-- EXERCISE TEXT --
═══

Condemnation over climate change 'doubt'

THE director of a new film about man-made global warming has slammed the media for giving airtime to sceptics like Environment Minister Sammy Wilson.

Franny Armstrong flew into the Province to attend a screening of The Age of Stupid at Queen's Film Theatre.

The movie is a drama-documentary starring Pete Postlethwaite. He plays an old man living in a devastated Earth of 2055 who watches "archive" footage of 2008 and asks: "Why didn't we stop climate change while we had the chance?"

So what does Ms Armstrong think of Northern Ireland's controversial Environment Minister, who believes that changes in the Earth's climate are primarily natural cycles?

"With any scientific debate there will be differences in opinion," says Ms Armstrong.

"But we have had the Bush administration and Exxon sign up on measures to tackle climate change – and all the world's scientists."

But are "all" the world's scientists convinced that man is the primary driver behind climate change?

Ms Armstrong says she has read recently published-research which showed that of the 77 scientists featured, 75 believe man is the primary cause of climate change.

"That means 96 per cent are on our side," she says.

"If 75 doctors are telling you that you have cancer and the other two say it is a conspiracy, who do you believe?"

But on a worldwide scale, to what extent is there consensus among experts?

"I don't know," she replies. "I am just talking about this piece of research."

Franny first heard about man-made global warming when she was in school in the 1980s.

The film was her own brainchild.

She now believes there has been enough debate.

═══

Continue the news article above about Franny Armstrong's criticism of climate change skeptics, starting after its last sentence.

-- THE DATA --

═══

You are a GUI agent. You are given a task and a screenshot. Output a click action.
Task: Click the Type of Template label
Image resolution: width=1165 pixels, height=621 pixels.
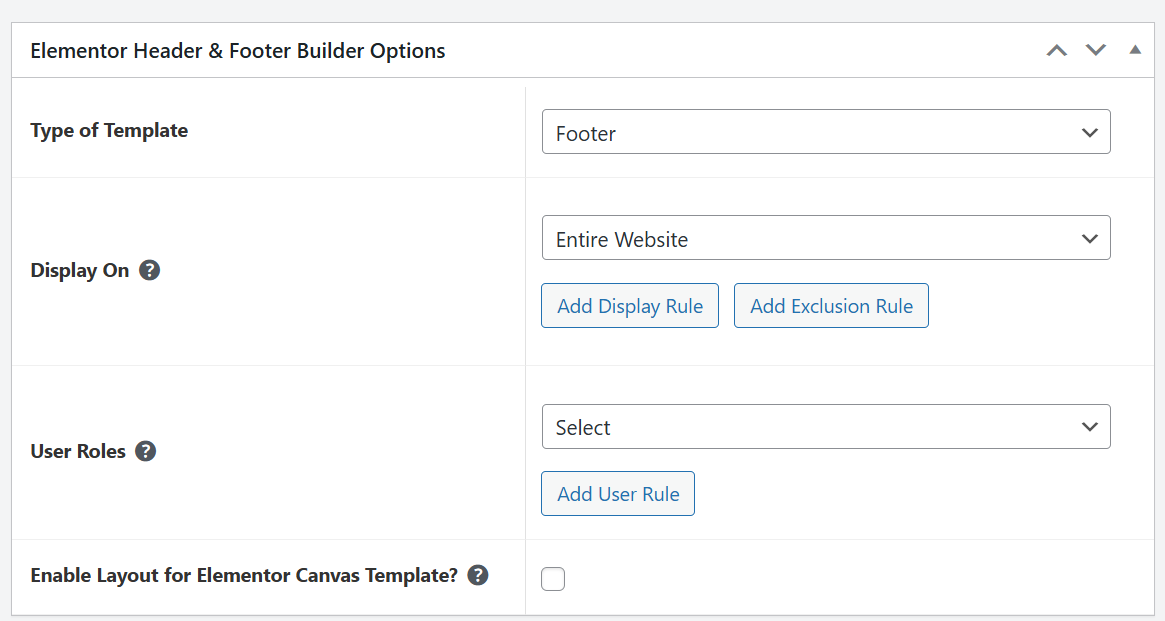[109, 130]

═══

-- ANSWER BOX --
"Forty per cent of the UK still think there is a doubt over whether man is causing climate change – what is causing this doubt?" she asks.

"The answer is that the media are giving further airtime to climate change deniers and putting out confusing reports."

She urges sceptics to rethink before the UN climate change Copenhagen summit in December, when major plans on climate change could be agreed.

Sceptics argue that of 2,500 scientists who contributed to a landmark UN IPCC report on climate change, the vast majority merely contributed data and only a tiny minority drew the conclusions that man is wrecking the world's climate. What does she think?

"I'm not sure," she said. "But I am not interested in debate. I am not interested in discussing it with people who don't know what we are doing to stop the end of the world."

And what of the fact that long before industrialisation, the arctic ice cap was regularly free of ice, long before man was churning out greenhouse gases?

"The debate is over," she replies. "Lets not you and I debate this – we are not scientists. Let us report the facts from scientists – we will just confuse people if we discuss it."